Wolves hunting in smaller packs (four to five members) prefer wild boar piglets and young deer while larger packs more often kill large-body-sized red deer, which is the most frequently utilised wild prey in most areas of Europe and secondly the roe deer (Okarma 1995; Jędrzejewski et al. 2002). In this study, the roe deer was only the third most important prey species and its consumption increased from winter and spring to autumn (Table 1). Most of the scats collected in spring (five of six) contained remains of roe deer that were collected before the calving period (in March and at the beginning of April). At the same time, roe deer prey remains were found in winter (three occasions) and in summer (one occasion). Consumption of low density mouflon occurred in the spring and in the autumn (Table 1) and in the winter of 2002/2003.

Preference indices were almost zero in the case of both wild boar (D = 0.005), red deer (D = 0.005), roe deer (D = −0.030) and mouflon (D = −0.335). Contrary to our results, in the Carpathians (Nowak et al. 2005) and in the Bialowieza forest (Jędrzejewski et al. 2000), where wolf presence was stable, wolves preferred red deer and less preferred (avoided) roe deer and wild boar. In Germany (Ansorge et al. 2006), similarly to our study, where the wolf is also a returning top order predator, wolves showed preference for roe deer and avoidance for wild boar.

In our study, consumption of domestic animals was occasionally noted and was contributed to the low availability of this food type. While the wolves regularly utilised the meadow where the horses are kept, they were no recorded incidents of the wolves attacking the horses. Cattle were only found in the autumn diet, and this was contributed to scavenging (B% 5.9%). Occurrence of livestock consumption in this study is lower than that recorded in other central European studies (Smietana and Klimek 1993; Gula 2008) and much lower than in studies in southern Europe, where livestock production is important, and wolves may depend heavily on livestock as a food source (Salvador and Abad 1987; Iliopoulos et al. 2009). Predation on non-ungulate prey species (Table 1) was infrequent as found in other central European studies (Lesniewicz and Perzanowski 1989; Jędrzejewski et al. 1992; Smietana and Klimek 1993; Okarma 1995; Ansorge et al. 2006). No predation on lagomorphs was found in this study where the European brown hare Lepus europaeus is rare, while in the northern region of Europe (Gade-Jørgensen and Stagegaard 2000) and in Mediterranean areas (Salvador and Abad 1987), lagomorphs were a seasonally important food for wolves. The plant consumption of the wolf was not considerable but consisted of plum Prunus domestica, pear Pyrus spp., blackthorn Prunus spinosa, acorn scrap Quercus spp., grass Gramineae, unidentified seeds and pine Pinus spp. needles with the latter almost certainly being ingested accidentally along with prey items that were resting on the ground on top of pine needles. While wolves in this study utilised a broad spectrum of food, the standardized trophic niche was relatively narrow (Table 1) as was found in other studies (Okarma 1995; Jędrzejewska and Jędrzejewski 1998).

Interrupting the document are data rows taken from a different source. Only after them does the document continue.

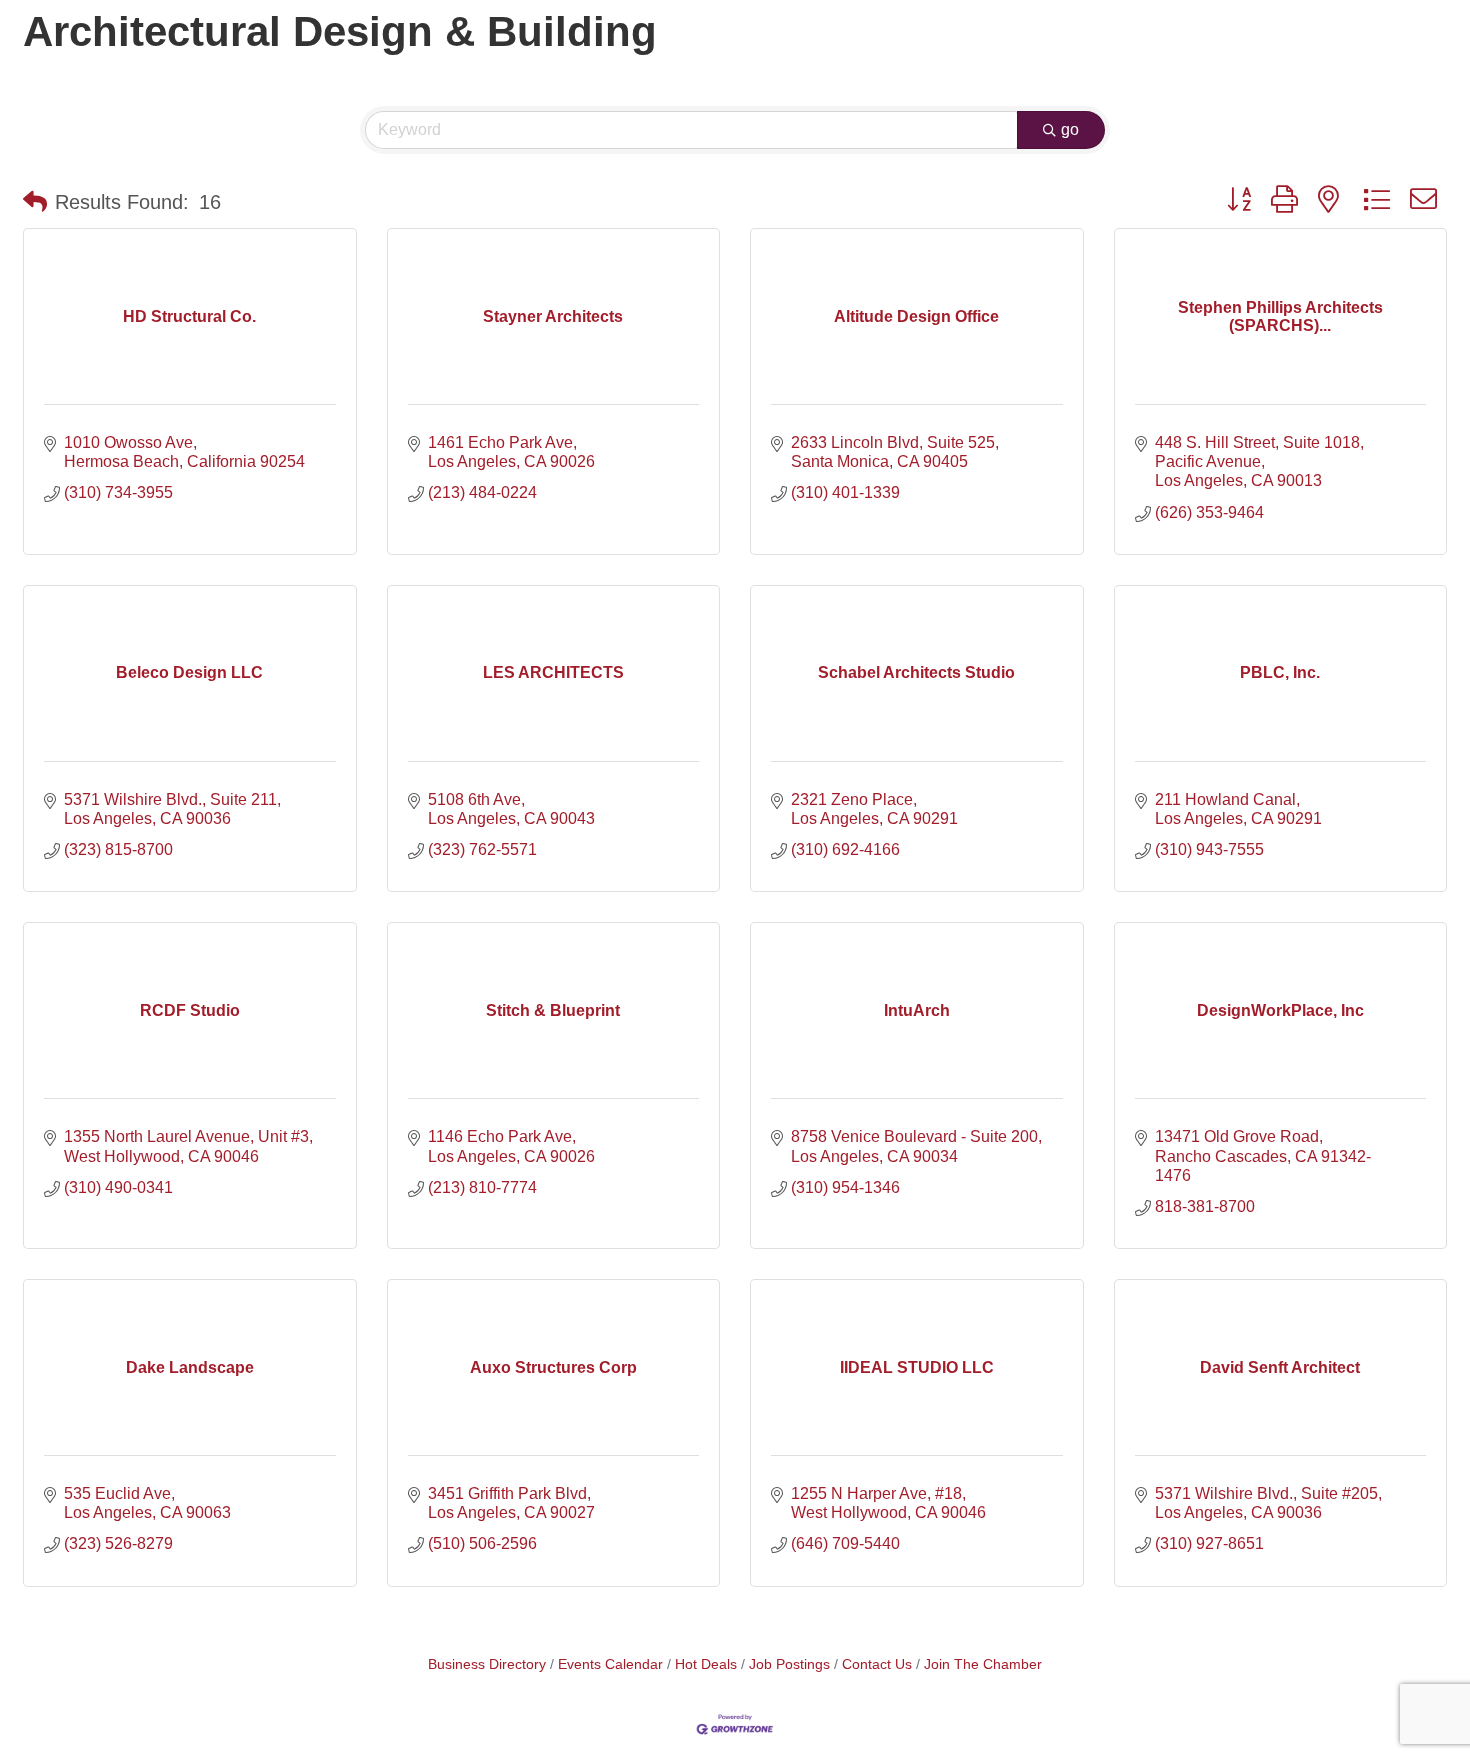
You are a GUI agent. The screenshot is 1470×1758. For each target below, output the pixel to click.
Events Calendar (610, 1664)
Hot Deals (706, 1664)
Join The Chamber (983, 1664)
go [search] (1070, 129)
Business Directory (487, 1664)
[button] (35, 202)
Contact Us (877, 1664)
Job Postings (789, 1664)
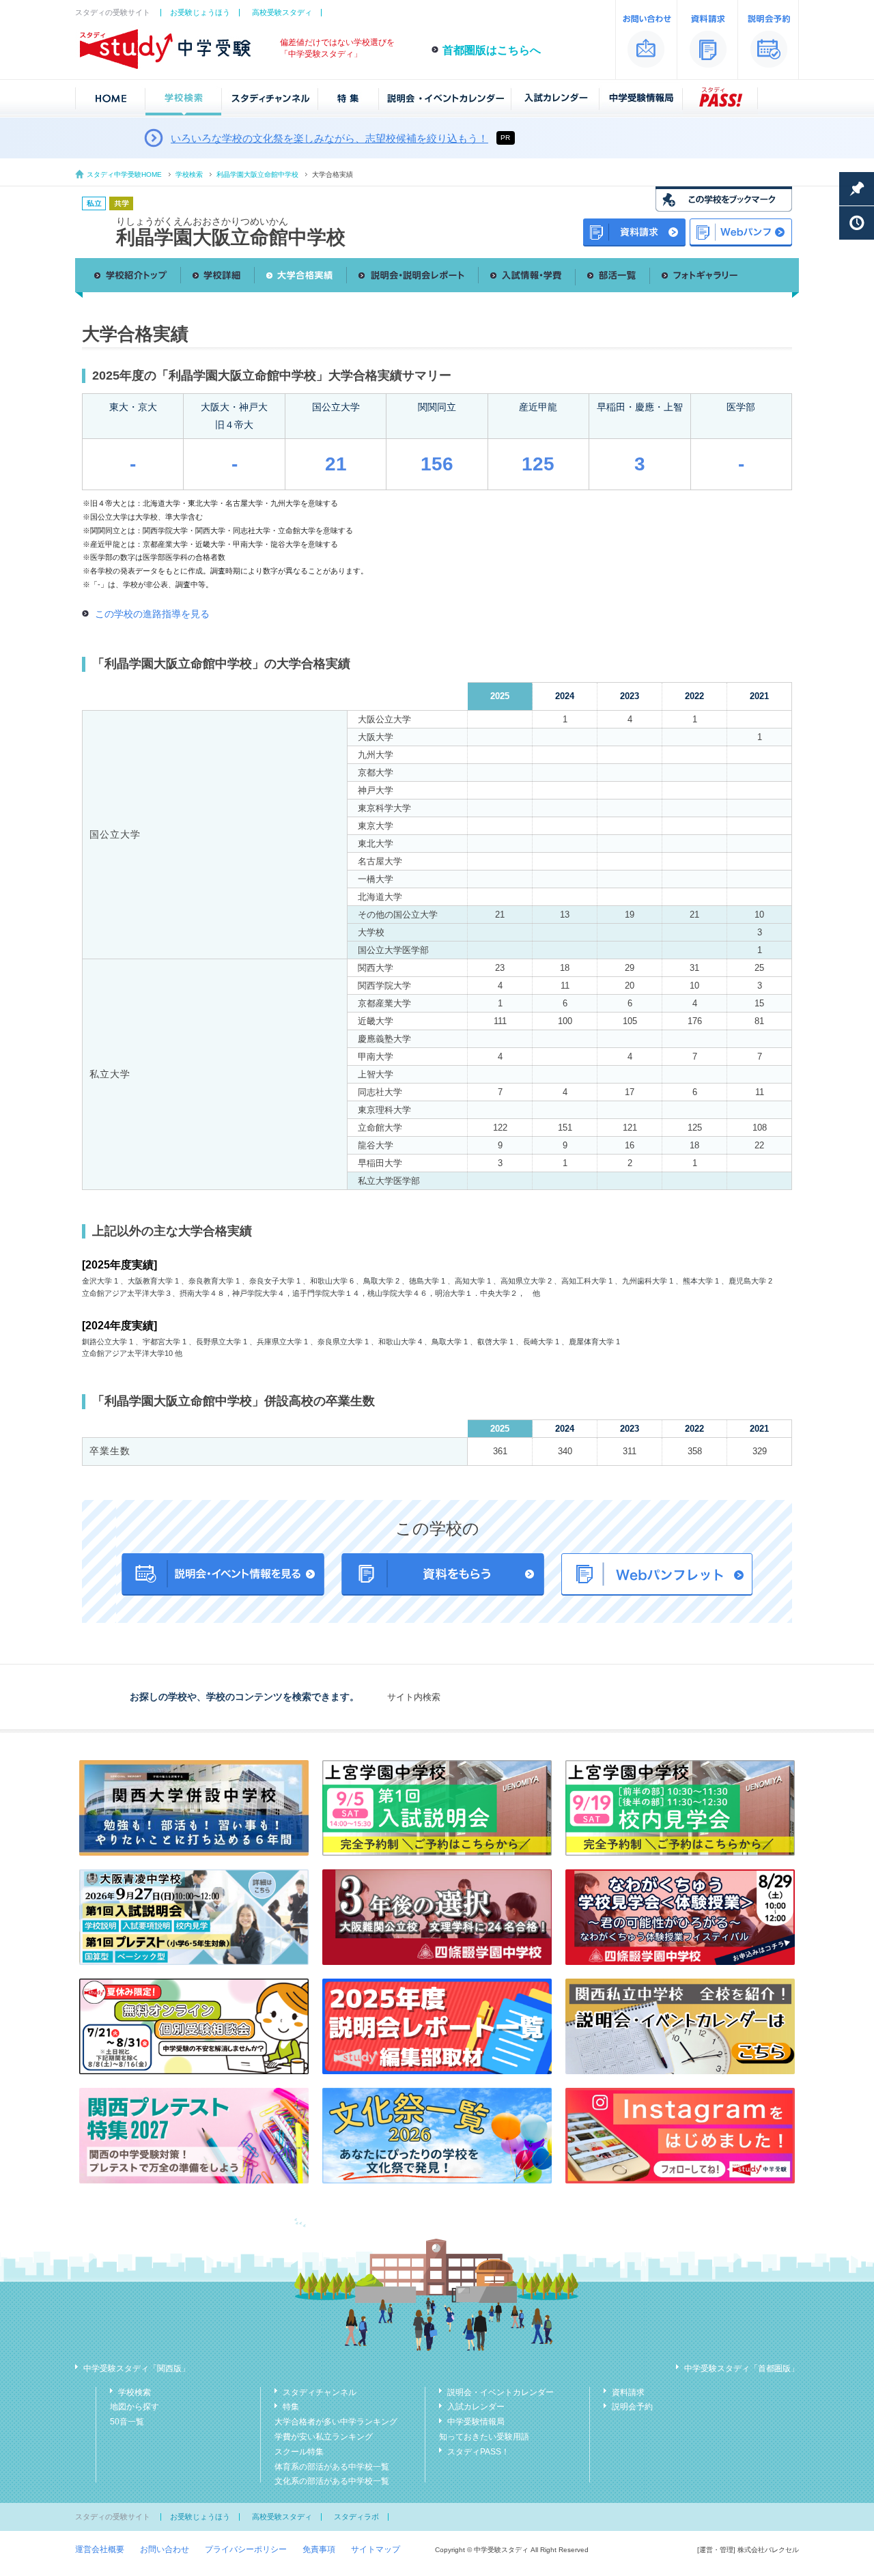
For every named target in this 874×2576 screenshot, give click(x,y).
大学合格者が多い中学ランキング (335, 2421)
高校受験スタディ (282, 12)
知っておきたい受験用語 (484, 2436)
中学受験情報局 (476, 2421)
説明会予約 (632, 2406)
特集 (291, 2406)
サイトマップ (375, 2549)
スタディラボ (356, 2517)
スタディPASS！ (478, 2452)
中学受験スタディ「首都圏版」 (741, 2368)
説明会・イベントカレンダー (500, 2392)
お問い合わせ (164, 2549)
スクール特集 (299, 2452)
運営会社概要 (99, 2549)
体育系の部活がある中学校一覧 (331, 2467)
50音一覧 (127, 2421)
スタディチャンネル (319, 2392)
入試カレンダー (476, 2406)
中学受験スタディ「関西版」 (136, 2368)
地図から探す (134, 2406)
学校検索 (189, 174)
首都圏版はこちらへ (491, 50)
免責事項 (318, 2549)
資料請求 (628, 2392)
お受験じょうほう (200, 12)
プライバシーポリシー (246, 2549)
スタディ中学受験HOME (124, 174)
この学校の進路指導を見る (152, 613)
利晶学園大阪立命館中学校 (257, 174)
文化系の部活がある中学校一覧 (331, 2481)
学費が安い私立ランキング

In conclusion, the main food items of the wolf returning to forested mountainous area of NE Hungary consisted mainly of wild ungulates throughout all seasons. This is comparable to results found in other studies in Europe (Peterson and Ciucci 2003). The order of importance of wild ungulates was wild boar and red deer followed by roe deer and mouflon which roughly follows their density based on hunting bag data; however, the order is largely dependent on season (e.g. calving, carrion availability). Preference indices around zero show that wolves in this study did not select for ungulate species that were available in high abundance. Consumption of livestock and other food types was not considerable. More studies are required to define if the wolf population in Gömör-Tornai karst (on either side of the border) or in other parts of the country has an effect on the populations of wild ungulates.